The history of anthropological filmmaking is intertwined with that of non-fiction and documentary filmmaking, although ethnofiction may be considered as a genuine subgenre of ethnographic film. Some of the first motion pictures of the ethnographic other were made with Lumière equipment (Promenades des Éléphants à Phnom Penh, 1901).

Robert Flaherty, probably best known for his films chronicling the lives of Arctic peoples (Nanook of the North, 1922), became a filmmaker in 1913 when his supervisor suggested that he take a camera and equipment with him on an expedition north. Flaherty focused on "traditional" Inuit ways of life, omitting with few exceptions signs of modernity among his film subjects (even to the point of refusing to use a rifle to help kill a walrus his informants had harpooned as he filmed them, according to Barnouw; this scene made it into Nanook where it served as evidence of their "pristine" culture). This pattern would persist in many ethnographic films to follow (see as an example Robert Gardner's Dead Birds). Flaherty is cited by Inuk photographers such as Peter Pitseolak as a key motivator for starting a photography practice. Pitseolak met Flaherty, and was inspired to document everyday Inuit life from his own perspective, at a time of immense societal change and government intrusion in the Canadian North.

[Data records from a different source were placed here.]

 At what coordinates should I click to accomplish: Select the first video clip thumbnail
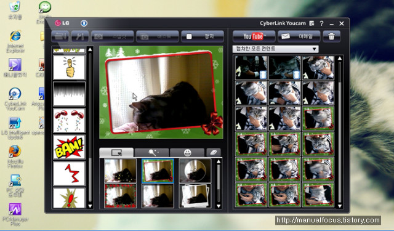click(251, 68)
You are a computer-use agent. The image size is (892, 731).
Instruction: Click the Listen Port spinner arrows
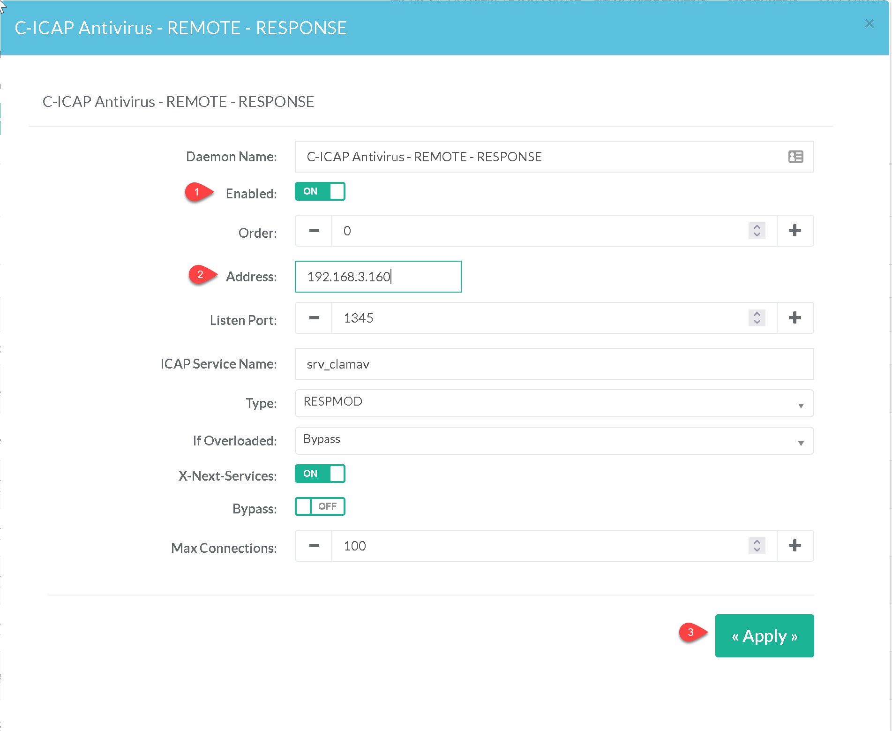pos(757,318)
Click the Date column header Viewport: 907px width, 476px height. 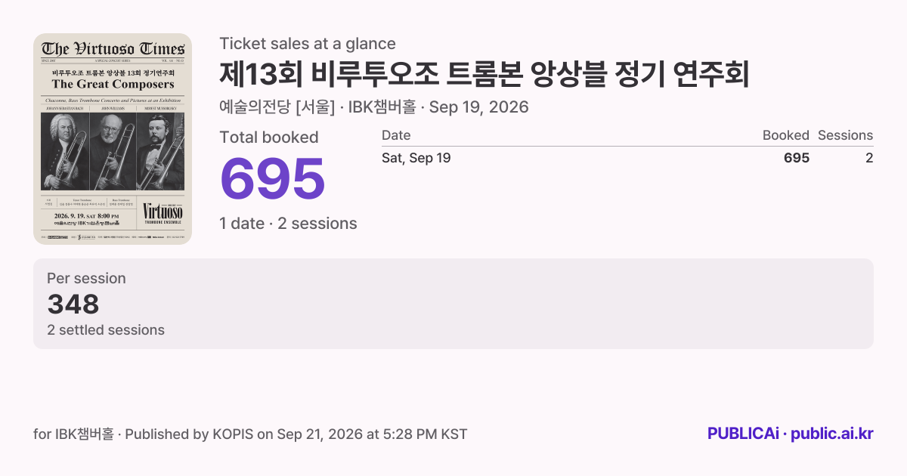(396, 135)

By the 1940s and early 1950s, anthropologists such as Hortense Powdermaker, Gregory Bateson, Margaret Mead (Trance and Dance in Bali, 1952) and Mead and Rhoda Metraux, eds., (The Study of Culture at a Distance, 1953) were bringing anthropological perspectives to bear on mass media and visual representation. Karl G. Heider notes in his revised edition of Ethnographic Film (2006) that after Bateson and Mead, the history of visual anthropology is defined by "the seminal works of four men who were active for most of the second half of the twentieth century: Jean Rouch, John Marshall, Robert Gardner, and Tim Asch. By focusing on these four, we can see the shape of ethnographic film" (p. 15). Many, including Peter Loizos, would add the name of filmmaker/author David MacDougall to this select group.

In 1966, filmmaker Sol Worth and anthropologist John Adair taught a group of Navajo Indians in Arizona how to capture 16mm film. The hypothesis was that artistic choices made by the Navajo would reflect the 'perceptual structure' of the Navajo world. The goals of this experiment were primarily ethnographic and theoretical. Decades later, however, the work has inspired a variety of participatory and applied anthropological initiatives - ranging from photovoice to virtual museum collections - in which cameras are given to local collaborators as a strategy for empowerment.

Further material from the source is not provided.